The Oklahoma House of Representatives voted 81-3 to pass House Resolution 1039, introduced in May 2005. The bill by state Representative Sally Kern, (R-Oklahoma City) calls on Oklahoma libraries to "confine homosexually themed books and other age-inappropriate material to areas exclusively for adult access and distribution."1 The bill also requires that no public funds be used in "the distribution of such materials to children."2 The bill is a nonbinding resolution and will be sent out to library boards across the state and other affected parties.

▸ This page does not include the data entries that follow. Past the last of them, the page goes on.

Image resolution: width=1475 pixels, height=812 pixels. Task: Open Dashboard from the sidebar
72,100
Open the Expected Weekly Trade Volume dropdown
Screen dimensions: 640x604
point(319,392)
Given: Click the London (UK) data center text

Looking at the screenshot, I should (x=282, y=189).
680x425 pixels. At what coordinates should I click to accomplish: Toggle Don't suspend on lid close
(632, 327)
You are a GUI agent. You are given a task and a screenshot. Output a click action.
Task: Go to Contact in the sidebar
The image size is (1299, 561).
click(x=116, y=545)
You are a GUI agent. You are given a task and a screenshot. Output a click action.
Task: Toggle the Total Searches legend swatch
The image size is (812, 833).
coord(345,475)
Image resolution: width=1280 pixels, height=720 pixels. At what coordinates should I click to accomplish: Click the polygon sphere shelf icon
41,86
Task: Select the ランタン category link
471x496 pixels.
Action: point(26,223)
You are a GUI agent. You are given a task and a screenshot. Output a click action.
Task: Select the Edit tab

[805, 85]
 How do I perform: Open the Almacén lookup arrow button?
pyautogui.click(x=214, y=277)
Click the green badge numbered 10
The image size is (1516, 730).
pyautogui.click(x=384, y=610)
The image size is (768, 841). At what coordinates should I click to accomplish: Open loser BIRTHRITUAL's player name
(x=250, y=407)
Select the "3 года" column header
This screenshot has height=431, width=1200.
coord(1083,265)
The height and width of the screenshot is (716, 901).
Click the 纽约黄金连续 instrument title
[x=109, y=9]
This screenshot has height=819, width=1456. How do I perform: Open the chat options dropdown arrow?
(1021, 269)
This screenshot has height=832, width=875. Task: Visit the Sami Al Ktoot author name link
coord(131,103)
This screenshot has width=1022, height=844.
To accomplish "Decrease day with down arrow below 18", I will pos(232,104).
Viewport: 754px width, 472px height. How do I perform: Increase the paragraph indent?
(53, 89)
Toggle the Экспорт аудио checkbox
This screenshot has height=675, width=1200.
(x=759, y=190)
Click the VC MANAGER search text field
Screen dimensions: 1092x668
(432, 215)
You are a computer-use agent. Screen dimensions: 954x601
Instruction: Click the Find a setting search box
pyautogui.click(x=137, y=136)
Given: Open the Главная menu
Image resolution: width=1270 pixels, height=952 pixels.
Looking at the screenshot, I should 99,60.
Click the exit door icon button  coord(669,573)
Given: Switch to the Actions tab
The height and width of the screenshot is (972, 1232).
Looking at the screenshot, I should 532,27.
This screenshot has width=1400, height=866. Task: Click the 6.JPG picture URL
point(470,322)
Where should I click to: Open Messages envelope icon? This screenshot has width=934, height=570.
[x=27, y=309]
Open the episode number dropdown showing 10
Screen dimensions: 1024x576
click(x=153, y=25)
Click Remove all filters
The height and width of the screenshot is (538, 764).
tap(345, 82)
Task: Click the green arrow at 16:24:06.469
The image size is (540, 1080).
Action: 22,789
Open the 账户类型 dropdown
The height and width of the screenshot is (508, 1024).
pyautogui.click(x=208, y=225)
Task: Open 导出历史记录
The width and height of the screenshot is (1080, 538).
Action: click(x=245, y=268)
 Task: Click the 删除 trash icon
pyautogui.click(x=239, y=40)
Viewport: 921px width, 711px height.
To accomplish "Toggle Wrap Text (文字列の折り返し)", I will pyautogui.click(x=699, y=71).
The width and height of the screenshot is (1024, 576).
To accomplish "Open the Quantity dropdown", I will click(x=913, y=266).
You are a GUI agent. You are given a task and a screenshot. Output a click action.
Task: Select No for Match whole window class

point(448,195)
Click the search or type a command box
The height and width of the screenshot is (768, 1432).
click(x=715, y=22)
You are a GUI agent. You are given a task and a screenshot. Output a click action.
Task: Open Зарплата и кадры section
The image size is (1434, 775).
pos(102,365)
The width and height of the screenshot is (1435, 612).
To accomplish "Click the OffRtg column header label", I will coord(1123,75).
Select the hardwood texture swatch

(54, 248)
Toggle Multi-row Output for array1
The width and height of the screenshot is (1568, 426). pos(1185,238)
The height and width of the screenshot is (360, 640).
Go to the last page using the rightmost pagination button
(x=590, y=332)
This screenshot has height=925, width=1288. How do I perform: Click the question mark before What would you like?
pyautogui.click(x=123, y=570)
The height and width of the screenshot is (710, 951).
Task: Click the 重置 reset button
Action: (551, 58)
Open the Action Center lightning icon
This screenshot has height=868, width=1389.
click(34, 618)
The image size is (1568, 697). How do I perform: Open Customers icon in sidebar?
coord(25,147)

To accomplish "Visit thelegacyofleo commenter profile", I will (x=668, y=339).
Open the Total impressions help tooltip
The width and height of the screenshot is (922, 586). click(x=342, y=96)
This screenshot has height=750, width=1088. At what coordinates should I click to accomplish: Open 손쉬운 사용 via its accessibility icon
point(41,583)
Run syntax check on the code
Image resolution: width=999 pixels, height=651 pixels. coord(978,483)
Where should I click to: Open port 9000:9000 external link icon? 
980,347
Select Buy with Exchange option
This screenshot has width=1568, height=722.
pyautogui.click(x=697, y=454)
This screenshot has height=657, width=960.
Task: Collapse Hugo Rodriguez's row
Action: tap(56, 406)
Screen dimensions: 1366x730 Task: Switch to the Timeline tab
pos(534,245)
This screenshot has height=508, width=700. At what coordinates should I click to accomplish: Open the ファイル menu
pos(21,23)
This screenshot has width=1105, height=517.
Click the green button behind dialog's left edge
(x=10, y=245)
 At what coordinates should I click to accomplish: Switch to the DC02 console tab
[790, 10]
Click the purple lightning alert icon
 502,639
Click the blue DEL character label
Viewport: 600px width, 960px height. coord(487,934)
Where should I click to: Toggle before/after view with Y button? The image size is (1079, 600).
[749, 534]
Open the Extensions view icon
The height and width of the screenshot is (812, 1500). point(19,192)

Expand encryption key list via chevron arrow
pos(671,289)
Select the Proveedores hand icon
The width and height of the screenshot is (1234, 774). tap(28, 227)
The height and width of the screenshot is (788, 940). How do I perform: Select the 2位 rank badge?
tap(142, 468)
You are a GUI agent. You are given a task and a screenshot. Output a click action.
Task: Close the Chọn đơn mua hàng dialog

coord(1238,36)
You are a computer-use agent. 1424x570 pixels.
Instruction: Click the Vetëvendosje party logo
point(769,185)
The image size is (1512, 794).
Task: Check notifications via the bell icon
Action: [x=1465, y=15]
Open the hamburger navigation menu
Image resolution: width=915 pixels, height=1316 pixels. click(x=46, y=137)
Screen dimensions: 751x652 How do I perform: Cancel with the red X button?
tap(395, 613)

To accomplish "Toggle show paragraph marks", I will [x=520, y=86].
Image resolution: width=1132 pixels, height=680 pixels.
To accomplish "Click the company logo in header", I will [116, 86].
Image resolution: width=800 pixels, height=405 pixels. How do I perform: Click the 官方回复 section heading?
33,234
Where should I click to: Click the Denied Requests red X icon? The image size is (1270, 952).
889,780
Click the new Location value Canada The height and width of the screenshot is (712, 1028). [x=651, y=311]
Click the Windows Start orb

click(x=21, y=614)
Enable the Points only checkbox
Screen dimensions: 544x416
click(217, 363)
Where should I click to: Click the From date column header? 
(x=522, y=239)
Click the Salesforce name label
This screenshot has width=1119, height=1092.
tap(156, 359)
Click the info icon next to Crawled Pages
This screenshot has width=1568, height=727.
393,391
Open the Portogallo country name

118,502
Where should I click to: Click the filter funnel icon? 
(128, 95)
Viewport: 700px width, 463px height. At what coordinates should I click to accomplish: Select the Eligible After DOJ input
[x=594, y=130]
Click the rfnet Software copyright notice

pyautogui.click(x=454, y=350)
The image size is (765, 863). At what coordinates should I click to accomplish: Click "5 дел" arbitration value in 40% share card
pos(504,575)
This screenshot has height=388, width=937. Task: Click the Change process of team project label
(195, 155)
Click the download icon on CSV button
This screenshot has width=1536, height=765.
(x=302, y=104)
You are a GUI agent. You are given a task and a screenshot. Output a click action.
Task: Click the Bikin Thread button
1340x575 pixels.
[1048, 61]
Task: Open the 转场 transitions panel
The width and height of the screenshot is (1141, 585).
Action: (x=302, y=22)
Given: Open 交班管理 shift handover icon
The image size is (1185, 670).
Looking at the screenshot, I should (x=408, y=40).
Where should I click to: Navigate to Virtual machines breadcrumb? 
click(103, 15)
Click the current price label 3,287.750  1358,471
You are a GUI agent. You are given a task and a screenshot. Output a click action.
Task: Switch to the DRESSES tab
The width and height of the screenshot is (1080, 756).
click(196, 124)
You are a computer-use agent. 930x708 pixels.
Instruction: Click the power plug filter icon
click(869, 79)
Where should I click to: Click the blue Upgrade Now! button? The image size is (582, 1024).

Rep. Kern explained, "there are some issues little children aren’t emotionally equipped to tackle and many parents believe the issue of sexual preference is one of them… Expecting six-year-olds to deal with the issue of sexuality is about as realistic as expecting them to carry a 100-pound backpack to school every day. Parents have a right to know that certain books deal with age-sensitive issues and decide for themselves if their child is ready to read those materials."3

The three democratic representatives who voted against the measure, however, said it would strip power from local library boards and would strain their already stretched resources.4 Darrell Gilbert (D-Tulsa) explained his outrage saying, "where’s the stopping point on this? If this is a book that you want to have in, quote, an adult-only access part of the library – which there aren’t any such things – you’re going to have to take every anatomy book and put it in there, too, because it has nude bodies in it, pictures of body parts. Where does it stop?"5

Kern responded to critics and said, "this isn’t censorship, because I’m not asking that they be thrown away, be burned. I’m asking that they just be put in with adult collections and then if a parent wants their child to see a book like that they can check it out."6

The debate over books dealing with sexual orientation followed a controversy in Kern’s district in March over the children’s book King and King.7 Two parents complained after their 6-year-old found the book in the children’s section of an Oklahoma City area public library. King and King tells the story of a character named Prince Bertie who falls in love with a character named Prince Lee. It is written for readers ages six and up by two Dutch authors and has been the subject of several controversies around the country. Kern called the book "obscene."8

Many library staff in Oklahoma do not agree with the resolution. The executive director of the Oklahoma County Metropolitan System, which includes the library involved in the initial controversy, said that they will continue to rely on their internal vetting system despite the new resolution.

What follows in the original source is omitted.